What is asked:
Copy the lines of material below word for word, from the line with "Toggle the sidebar visibility icon" up to and including the line with "Looking at the screenshot, I should pos(210,55).".

***

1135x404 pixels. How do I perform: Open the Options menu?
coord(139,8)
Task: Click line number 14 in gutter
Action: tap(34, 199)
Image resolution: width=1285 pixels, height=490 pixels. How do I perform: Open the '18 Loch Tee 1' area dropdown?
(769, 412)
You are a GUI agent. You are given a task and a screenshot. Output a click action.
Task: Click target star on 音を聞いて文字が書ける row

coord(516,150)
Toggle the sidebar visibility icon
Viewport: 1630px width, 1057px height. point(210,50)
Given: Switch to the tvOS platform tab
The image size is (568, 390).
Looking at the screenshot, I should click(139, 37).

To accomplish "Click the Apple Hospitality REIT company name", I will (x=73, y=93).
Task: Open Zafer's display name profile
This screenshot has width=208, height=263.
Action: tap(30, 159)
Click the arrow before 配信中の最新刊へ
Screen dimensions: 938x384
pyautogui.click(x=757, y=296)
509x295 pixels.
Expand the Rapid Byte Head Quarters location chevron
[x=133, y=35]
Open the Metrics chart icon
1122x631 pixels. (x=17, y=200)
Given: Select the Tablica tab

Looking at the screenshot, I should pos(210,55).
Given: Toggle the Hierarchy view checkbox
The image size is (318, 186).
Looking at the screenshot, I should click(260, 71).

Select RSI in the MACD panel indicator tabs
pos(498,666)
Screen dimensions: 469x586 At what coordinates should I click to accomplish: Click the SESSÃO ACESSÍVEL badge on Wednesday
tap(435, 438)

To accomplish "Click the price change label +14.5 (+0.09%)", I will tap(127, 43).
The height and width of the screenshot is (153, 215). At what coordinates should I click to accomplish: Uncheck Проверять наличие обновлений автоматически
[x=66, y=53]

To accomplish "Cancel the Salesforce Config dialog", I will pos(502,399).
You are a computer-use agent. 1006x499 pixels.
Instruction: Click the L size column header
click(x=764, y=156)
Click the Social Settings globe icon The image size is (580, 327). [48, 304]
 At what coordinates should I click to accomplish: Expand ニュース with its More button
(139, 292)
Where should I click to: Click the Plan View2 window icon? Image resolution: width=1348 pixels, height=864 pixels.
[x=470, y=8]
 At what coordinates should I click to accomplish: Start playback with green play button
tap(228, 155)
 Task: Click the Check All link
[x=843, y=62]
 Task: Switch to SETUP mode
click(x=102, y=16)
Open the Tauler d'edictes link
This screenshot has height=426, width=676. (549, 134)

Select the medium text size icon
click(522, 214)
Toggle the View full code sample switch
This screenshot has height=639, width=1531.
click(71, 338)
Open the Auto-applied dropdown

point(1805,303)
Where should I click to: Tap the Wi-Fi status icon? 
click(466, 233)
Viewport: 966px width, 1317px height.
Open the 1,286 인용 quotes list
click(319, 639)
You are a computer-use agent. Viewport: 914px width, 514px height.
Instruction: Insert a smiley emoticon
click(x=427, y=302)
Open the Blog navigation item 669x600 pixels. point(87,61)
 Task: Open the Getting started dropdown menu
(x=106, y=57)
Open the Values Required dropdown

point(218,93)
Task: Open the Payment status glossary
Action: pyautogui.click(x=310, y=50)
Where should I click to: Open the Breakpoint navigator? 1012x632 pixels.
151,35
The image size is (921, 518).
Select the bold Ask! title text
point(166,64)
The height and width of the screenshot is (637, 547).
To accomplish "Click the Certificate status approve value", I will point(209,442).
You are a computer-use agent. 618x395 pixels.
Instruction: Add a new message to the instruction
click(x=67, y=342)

***

Response below:
Toggle the sidebar visibility icon
Viewport: 1630px width, 1057px height. point(210,50)
Given: Switch to the tvOS platform tab
The image size is (568, 390).
Looking at the screenshot, I should click(139, 37).

To accomplish "Click the Apple Hospitality REIT company name", I will (x=73, y=93).
Task: Open Zafer's display name profile
This screenshot has width=208, height=263.
Action: tap(30, 159)
Click the arrow before 配信中の最新刊へ
Screen dimensions: 938x384
pyautogui.click(x=757, y=296)
509x295 pixels.
Expand the Rapid Byte Head Quarters location chevron
[x=133, y=35]
Open the Metrics chart icon
1122x631 pixels. (x=17, y=200)
Given: Select the Tablica tab

Looking at the screenshot, I should pos(210,55).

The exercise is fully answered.